■ Estratto del documento ■
= = = = = = =

Più vicino il collegamento uomo-computer

L'arcinoto professor Warwick si è appena fatto impiantare i sensori che tra qualche giorno cercheranno di far dialogare il suo braccio con un computer

Londra - Procedono senza sosta gli esperimenti di connessione uomo-macchina del professore britannico Kevin Warwick, docente di cybernetica all'Università di Reading. Warwick ha infatti annunciato il successo dell'ultimo intervento chirurgico con il quale alcuni microsensori gli sono stati impiantati nell'avambraccio. La prossima settimana saranno utilizzati per "collegare" il corpo di Warwick ad un computer da lui realizzato.

L'ultimo impianto di Warwick, da anni impegnato nel testare direttamente le proprie invenzioni, tutte tese a creare un "dialogo" elettronico tra uomo e computer, è pensato per realizzare un esperimento ambizioso.

= = = = = = =

■ Compito da svolgere ■
Prosegui l'articolo sui sensori impiantati nel braccio del professor Warwick, riprendendo subito dopo la sua ultima frase.

■ Dati forniti ■
= = = = = = =

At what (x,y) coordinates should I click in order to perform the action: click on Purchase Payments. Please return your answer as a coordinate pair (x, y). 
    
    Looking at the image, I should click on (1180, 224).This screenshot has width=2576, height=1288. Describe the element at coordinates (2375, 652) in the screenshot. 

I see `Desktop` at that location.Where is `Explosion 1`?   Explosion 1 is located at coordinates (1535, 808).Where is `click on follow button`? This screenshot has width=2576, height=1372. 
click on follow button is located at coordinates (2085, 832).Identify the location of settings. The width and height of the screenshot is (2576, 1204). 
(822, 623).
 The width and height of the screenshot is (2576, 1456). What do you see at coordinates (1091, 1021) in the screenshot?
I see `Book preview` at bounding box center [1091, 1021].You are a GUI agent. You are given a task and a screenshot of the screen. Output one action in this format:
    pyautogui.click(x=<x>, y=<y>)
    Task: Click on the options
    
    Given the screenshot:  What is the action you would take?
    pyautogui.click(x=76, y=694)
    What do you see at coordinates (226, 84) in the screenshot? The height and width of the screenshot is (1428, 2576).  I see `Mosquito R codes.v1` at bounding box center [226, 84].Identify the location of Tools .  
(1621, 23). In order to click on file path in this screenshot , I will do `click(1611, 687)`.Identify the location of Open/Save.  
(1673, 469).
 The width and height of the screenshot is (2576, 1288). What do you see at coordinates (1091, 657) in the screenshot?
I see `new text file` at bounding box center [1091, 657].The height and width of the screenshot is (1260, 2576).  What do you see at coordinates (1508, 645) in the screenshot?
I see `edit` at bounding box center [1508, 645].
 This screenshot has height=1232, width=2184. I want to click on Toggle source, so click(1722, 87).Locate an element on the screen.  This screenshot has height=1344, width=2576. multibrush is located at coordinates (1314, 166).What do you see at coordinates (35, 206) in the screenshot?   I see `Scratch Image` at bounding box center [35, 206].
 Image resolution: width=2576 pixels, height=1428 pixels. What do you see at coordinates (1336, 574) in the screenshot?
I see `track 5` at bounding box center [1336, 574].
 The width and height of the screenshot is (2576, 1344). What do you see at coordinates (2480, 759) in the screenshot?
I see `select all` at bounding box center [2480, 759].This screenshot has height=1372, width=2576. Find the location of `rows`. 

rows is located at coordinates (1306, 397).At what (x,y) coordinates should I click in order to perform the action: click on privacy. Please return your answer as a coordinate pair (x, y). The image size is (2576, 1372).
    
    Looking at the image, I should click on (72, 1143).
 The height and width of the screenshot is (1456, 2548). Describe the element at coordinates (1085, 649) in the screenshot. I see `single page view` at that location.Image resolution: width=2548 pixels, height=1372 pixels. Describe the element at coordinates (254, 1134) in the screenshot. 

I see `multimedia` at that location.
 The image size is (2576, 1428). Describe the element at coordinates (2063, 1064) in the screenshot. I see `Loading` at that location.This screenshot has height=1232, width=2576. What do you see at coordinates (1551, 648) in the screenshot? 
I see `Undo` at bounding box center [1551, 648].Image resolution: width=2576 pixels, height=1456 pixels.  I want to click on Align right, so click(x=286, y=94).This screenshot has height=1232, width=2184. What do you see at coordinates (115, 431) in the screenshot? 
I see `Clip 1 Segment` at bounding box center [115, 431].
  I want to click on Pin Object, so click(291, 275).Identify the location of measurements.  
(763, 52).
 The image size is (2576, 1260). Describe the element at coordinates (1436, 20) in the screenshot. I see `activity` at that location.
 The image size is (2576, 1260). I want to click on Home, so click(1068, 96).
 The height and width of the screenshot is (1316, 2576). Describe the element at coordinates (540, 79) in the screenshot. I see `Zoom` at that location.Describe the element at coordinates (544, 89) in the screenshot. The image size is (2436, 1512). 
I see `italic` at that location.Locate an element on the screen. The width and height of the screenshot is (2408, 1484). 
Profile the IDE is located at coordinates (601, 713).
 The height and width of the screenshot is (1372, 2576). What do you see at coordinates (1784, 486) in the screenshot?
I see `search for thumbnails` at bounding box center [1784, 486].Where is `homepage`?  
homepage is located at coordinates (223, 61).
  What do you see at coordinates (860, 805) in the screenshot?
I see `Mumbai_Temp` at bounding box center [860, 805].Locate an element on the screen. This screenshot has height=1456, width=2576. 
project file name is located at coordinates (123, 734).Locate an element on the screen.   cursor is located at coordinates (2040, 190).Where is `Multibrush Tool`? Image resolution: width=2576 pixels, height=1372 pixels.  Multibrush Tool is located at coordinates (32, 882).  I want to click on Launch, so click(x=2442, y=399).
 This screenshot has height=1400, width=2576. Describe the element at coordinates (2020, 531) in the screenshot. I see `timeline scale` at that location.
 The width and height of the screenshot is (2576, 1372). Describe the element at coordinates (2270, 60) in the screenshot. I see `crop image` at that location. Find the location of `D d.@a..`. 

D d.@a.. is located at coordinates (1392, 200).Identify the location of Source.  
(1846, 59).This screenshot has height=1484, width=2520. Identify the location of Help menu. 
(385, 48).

= = = = = = =

■ Risultato del compito ■
Il computer progettato da Warwick, infatti, registrerà gli impulsi nervosi del professore mentre muoverà le proprie dita. La speranza è che il computer, una volta effettuata la registrazione, possa a sua volta inviare un uguale "messaggio" al sistema nervoso di Warwick e provocare sull'uomo la medesima reazione.
Il professore WarwickL'idea di fondo è quella di aprire una breccia di speranza per chi ha sofferto una paralisi dovuta a patologie spinali, situazioni cliniche che in molti casi producono impossibilità di movimento per una parte consistente del corpo della persona che ne è colpita.

Warwick ha ammesso che le incognite sono molte, a partire dal fatto che i sensori impiantati sono un centinaio contro più di 10mila fibre nervose.

Alla Reuters Warwick ha dichiarato: "Abbiamo un obiettivo serio, dall'importante spessore clinico, cioè aiutare chi soffre di patologie spinali e simili, laddove vi sia un'interruzione nel sistema nervoso".